Your assignment ▸ Output only the lines below from the one containing "The width and height of the screenshot is (717, 473)." to the one containing "Given: Click the zoom out magnifier", exactly as written, both ends kept.
------------------------------------
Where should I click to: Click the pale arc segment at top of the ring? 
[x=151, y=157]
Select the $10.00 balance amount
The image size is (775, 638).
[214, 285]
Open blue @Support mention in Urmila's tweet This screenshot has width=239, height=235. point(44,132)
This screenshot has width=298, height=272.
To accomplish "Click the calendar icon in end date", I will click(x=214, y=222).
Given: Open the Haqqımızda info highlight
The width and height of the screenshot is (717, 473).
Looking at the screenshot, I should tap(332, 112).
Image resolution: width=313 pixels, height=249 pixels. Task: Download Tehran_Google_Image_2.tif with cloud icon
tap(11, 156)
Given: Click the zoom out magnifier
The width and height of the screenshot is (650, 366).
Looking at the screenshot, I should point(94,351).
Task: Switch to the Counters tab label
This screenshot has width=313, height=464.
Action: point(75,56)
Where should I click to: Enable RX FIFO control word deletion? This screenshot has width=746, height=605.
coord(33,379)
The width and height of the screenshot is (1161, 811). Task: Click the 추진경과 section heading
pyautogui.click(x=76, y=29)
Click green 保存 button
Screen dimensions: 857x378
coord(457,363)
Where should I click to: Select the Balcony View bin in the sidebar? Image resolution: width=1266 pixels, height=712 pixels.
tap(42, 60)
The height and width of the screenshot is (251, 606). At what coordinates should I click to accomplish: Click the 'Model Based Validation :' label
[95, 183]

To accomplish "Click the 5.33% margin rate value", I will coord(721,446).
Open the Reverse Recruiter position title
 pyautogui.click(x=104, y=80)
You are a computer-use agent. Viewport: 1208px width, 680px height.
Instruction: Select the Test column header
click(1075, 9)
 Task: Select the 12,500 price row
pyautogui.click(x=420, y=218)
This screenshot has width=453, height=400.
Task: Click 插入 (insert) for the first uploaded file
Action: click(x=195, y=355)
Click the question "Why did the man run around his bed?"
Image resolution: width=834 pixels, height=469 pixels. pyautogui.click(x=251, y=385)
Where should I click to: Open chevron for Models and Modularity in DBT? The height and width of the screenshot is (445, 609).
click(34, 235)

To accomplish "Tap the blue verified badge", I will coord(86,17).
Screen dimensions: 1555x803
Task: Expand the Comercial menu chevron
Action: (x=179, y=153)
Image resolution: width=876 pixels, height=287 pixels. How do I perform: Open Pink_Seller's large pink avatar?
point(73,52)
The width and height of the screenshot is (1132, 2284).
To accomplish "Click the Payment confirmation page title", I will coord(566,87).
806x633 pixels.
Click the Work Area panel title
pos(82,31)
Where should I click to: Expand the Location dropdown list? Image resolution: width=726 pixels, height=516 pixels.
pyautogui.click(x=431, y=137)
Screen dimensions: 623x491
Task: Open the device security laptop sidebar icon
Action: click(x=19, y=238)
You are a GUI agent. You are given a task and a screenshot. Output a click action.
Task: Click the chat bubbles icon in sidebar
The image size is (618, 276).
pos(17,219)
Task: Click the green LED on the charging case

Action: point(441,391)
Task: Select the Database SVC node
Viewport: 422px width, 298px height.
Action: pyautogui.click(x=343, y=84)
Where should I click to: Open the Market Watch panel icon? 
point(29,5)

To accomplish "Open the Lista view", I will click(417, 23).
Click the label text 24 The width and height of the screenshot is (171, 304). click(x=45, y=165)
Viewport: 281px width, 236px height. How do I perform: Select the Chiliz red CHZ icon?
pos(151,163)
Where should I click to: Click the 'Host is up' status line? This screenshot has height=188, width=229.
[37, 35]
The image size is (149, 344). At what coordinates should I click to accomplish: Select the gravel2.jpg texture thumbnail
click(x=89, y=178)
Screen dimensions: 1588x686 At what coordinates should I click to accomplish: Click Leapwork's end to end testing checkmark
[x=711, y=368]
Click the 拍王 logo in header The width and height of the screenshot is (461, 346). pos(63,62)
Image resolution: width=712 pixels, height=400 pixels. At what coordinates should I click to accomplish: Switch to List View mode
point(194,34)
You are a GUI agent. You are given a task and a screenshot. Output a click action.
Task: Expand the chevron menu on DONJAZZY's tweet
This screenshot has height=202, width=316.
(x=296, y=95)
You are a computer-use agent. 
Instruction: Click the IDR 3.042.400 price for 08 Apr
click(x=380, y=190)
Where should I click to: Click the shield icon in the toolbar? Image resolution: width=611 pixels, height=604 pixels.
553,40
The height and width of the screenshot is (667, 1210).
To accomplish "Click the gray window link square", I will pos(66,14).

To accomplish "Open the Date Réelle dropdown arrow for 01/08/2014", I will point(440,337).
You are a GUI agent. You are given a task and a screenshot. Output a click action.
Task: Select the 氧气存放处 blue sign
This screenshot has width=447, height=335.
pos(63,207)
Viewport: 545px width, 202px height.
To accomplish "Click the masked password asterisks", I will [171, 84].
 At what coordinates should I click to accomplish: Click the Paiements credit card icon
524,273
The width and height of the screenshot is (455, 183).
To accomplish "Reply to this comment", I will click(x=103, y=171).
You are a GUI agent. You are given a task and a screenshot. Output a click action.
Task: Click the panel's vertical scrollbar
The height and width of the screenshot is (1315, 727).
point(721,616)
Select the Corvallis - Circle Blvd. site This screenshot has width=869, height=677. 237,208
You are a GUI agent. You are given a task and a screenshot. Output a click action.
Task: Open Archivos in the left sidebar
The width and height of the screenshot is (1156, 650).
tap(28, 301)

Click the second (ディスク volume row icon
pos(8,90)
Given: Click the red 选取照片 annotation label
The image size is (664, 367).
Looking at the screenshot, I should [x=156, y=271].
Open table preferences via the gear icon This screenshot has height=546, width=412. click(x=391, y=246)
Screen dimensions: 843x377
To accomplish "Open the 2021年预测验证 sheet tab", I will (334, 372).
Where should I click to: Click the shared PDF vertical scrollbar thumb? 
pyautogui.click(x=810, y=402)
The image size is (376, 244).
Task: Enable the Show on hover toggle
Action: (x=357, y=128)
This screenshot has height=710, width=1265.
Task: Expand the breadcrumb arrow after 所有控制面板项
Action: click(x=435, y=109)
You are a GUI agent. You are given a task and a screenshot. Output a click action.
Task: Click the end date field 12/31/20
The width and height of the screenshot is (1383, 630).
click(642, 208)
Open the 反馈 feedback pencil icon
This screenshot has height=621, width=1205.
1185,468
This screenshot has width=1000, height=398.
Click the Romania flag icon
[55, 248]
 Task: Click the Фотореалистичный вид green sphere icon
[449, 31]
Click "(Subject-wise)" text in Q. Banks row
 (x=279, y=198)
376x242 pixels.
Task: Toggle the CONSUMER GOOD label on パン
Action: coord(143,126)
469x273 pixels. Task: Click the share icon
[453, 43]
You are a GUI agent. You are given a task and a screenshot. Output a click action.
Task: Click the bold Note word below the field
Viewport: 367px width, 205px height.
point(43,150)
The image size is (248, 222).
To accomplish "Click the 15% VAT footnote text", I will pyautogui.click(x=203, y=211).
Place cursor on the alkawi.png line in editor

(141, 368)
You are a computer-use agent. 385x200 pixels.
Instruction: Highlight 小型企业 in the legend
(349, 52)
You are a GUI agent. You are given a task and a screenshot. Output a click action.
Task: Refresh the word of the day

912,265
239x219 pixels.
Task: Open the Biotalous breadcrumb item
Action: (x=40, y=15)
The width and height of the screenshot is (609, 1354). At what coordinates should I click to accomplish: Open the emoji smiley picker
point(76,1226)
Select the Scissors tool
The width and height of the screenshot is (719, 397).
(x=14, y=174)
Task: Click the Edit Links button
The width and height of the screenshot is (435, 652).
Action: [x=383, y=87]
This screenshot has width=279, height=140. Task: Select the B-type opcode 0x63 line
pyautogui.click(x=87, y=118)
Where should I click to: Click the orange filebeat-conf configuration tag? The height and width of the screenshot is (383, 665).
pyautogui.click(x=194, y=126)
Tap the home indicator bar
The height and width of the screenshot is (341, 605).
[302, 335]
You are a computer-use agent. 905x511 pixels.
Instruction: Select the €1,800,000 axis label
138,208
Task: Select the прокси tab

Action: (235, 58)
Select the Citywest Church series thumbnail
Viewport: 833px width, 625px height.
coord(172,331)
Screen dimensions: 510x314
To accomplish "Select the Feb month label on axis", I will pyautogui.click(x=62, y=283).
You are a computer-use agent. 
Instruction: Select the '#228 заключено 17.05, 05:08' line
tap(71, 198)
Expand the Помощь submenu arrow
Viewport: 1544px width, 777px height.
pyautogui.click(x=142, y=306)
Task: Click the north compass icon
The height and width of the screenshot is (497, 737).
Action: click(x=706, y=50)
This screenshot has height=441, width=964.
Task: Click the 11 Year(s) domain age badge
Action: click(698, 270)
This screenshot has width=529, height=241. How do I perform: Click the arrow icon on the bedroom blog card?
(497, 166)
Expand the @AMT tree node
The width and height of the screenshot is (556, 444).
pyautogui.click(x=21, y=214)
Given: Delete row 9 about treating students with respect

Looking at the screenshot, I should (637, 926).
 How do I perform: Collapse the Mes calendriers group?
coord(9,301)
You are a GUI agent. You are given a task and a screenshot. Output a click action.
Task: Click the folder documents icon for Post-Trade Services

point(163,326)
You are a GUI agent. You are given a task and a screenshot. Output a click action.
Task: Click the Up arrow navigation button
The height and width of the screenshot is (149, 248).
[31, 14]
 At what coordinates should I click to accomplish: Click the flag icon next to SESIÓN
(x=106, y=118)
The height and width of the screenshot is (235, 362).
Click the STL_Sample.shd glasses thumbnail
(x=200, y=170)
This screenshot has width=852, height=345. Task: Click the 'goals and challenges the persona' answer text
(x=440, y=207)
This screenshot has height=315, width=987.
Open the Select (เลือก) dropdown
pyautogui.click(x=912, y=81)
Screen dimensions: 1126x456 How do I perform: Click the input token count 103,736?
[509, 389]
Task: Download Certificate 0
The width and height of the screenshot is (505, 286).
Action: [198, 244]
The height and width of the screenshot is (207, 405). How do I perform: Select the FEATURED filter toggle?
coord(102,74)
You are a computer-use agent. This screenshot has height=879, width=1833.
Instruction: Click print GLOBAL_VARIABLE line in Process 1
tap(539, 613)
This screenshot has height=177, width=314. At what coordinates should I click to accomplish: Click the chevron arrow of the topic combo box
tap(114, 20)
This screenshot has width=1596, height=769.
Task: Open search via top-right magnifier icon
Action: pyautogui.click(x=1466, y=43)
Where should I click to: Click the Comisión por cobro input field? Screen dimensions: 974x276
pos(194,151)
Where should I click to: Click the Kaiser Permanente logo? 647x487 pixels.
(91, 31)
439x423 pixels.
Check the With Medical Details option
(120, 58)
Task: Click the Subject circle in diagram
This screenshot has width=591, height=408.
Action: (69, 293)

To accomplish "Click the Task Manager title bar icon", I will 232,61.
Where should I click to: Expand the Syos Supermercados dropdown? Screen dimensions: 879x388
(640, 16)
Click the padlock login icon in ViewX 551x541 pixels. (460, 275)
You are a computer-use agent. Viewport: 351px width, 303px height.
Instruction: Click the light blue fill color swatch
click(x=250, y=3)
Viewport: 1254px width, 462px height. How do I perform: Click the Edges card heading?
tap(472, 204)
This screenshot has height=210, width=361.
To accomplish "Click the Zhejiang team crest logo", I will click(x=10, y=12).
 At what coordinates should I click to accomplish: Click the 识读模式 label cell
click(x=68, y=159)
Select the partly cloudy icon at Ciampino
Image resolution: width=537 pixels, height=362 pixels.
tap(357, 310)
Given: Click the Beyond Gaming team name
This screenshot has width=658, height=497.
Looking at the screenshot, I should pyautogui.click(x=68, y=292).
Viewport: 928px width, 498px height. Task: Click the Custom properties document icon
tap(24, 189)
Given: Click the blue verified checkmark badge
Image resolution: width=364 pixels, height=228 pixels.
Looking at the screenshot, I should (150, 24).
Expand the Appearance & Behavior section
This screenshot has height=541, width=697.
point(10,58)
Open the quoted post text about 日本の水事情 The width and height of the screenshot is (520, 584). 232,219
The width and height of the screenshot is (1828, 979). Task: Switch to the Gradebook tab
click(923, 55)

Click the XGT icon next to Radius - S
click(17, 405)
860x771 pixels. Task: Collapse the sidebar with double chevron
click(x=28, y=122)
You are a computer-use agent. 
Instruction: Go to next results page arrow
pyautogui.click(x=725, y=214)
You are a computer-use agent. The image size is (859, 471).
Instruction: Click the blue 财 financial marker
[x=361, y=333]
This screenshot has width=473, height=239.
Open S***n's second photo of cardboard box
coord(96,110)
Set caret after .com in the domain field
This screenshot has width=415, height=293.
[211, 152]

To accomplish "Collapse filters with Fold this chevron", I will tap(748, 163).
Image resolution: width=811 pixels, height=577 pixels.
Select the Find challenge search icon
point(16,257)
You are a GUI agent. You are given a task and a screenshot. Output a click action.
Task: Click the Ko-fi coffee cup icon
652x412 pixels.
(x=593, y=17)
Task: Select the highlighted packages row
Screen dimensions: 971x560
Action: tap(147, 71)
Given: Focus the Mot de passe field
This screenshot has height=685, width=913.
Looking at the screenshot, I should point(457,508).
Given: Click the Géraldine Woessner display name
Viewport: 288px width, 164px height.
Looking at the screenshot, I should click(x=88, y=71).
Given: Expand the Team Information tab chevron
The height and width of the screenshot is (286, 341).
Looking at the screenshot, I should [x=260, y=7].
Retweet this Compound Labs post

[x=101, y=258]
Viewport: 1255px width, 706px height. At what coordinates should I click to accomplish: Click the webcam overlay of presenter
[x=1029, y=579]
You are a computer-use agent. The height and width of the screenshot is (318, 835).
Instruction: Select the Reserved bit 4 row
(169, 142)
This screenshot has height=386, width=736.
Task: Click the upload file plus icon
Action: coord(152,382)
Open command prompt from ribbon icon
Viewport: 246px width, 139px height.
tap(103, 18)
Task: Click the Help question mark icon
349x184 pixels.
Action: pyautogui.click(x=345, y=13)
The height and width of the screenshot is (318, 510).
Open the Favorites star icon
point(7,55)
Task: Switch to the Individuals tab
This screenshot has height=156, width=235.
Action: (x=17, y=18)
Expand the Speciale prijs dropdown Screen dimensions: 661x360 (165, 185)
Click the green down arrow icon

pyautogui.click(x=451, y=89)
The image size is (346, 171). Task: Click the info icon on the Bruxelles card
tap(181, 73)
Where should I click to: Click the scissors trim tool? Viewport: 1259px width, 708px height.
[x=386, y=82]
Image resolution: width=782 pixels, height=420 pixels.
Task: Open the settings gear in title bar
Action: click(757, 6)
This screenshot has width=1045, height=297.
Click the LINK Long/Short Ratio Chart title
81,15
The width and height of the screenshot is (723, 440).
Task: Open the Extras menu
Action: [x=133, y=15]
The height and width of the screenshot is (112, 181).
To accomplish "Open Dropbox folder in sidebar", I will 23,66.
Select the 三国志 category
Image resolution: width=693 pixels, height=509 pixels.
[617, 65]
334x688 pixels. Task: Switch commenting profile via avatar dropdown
------------------------------------
Written answer ▸
The width and height of the screenshot is (717, 473).
Looking at the screenshot, I should tap(332, 112).
Image resolution: width=313 pixels, height=249 pixels. Task: Download Tehran_Google_Image_2.tif with cloud icon
tap(11, 156)
Given: Click the zoom out magnifier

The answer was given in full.